March 9, 2009
IQ Tests Reflect Lower Scores For Children Of Older Fathers
Intelligence tests administered to infants and young children of older fathers produced lower performing results, a study by Australian researchers confirmed in a press release from PLoS Medicine.
Ironically, children of older mothers attained higher scores when given the same tests that are designed to determine cognitive ability, which include concentration, memory, learning, speaking and reading skills.It is an increasingly popular trend in industrialized countries for men and women to have children later in life.

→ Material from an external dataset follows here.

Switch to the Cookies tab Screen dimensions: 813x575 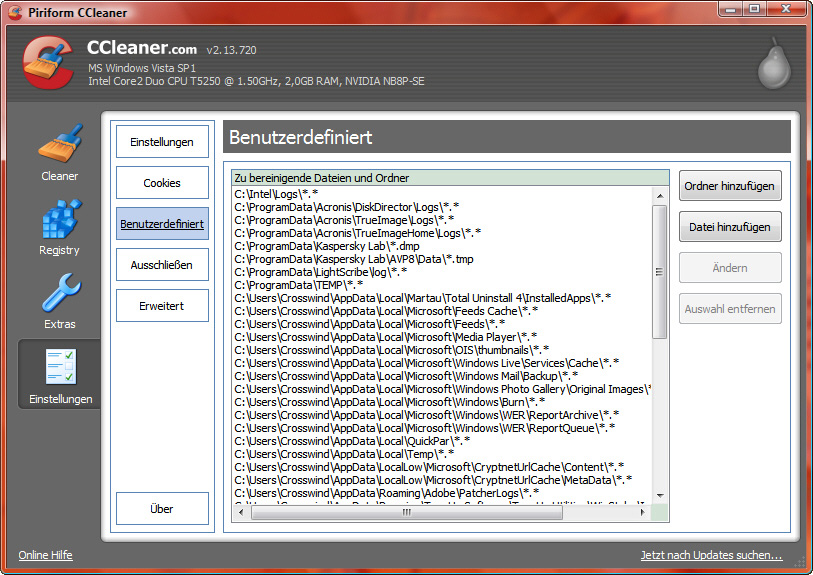[x=162, y=183]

Although the consequences of having children later for women are extensively talked about, discussions on paternal age influence on children are not as common.

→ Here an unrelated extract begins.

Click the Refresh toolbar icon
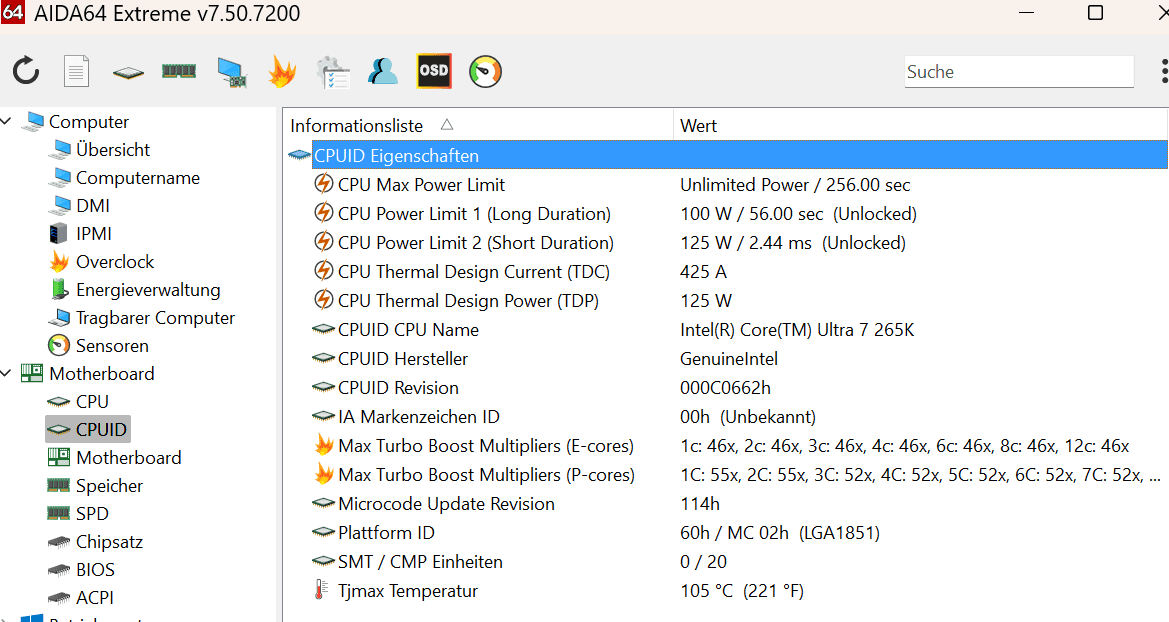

Evidence from this study reveals direct connections from older fathers to specific health conditions including birth defects and cancer, as well as conditions of the brain such as autism and schizophrenia, were apparent in their children.

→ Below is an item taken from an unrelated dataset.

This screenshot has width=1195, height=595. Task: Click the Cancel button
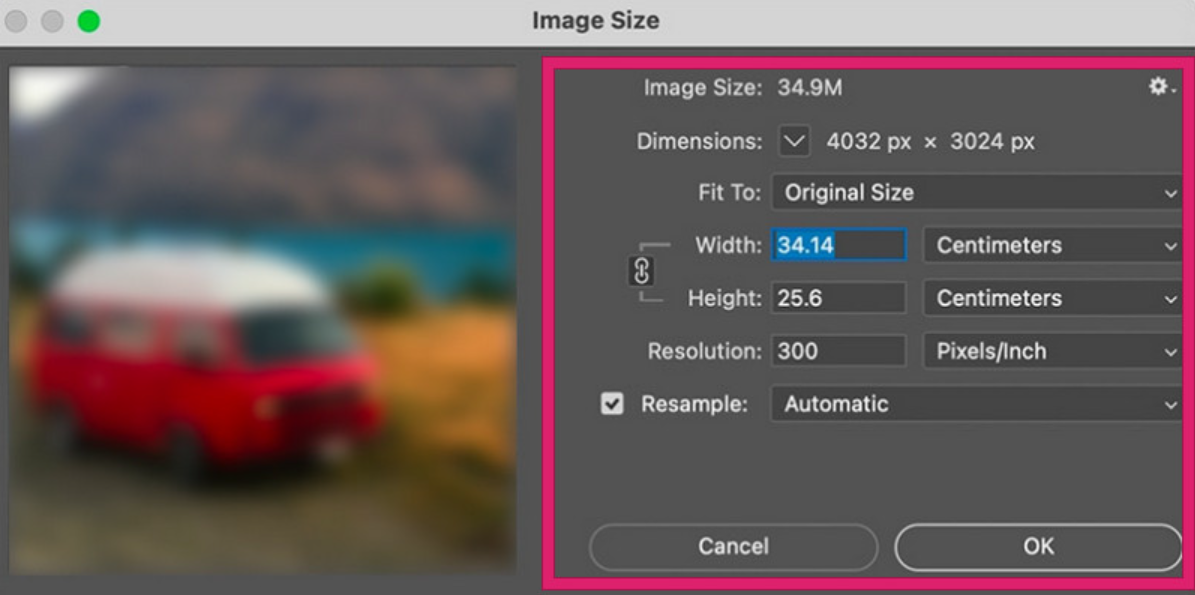coord(733,546)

Data from intelligence tests taken by 33,437 children, who were born between 1959 and 1965 in the US, was thoroughly examined by researchers conducting the study.
Various assessments for sensory discrimination, hand-eye coordination, reading, spelling and arithmetic ability were administered to children at 8 months, 4 years and 7 years of age.
The findings showed that the older the father, the inclination for the child to score lower increased.
However, this was not true for aging mothers, as results reflected higher scores.
Researchers have made the educated presumption that, "children of older mothers may perform better because they experience a more nurturing home environment; if this is the case, this study suggests that children of older fathers do not necessarily experience the same benefit."
It has also been suggested that increased occurrence of mutation in sperm may be a legitimate factor in lower performing children of older men.
"Unlike a woman's eggs which are formed when she herself is in the womb, a man's sperm accumulates over his lifetime, which previous studies have suggested can mean increased incidence of mutations in the sperm at an older age," the researchers attested.
Expert Mary Cannon of the Royal College of Surgeons in Ireland argues, "New explanatory models are needed that can encompass socio-cultural and interpersonal factors as well as biological variables." Her suggestions are objective, as she was not involved with the study.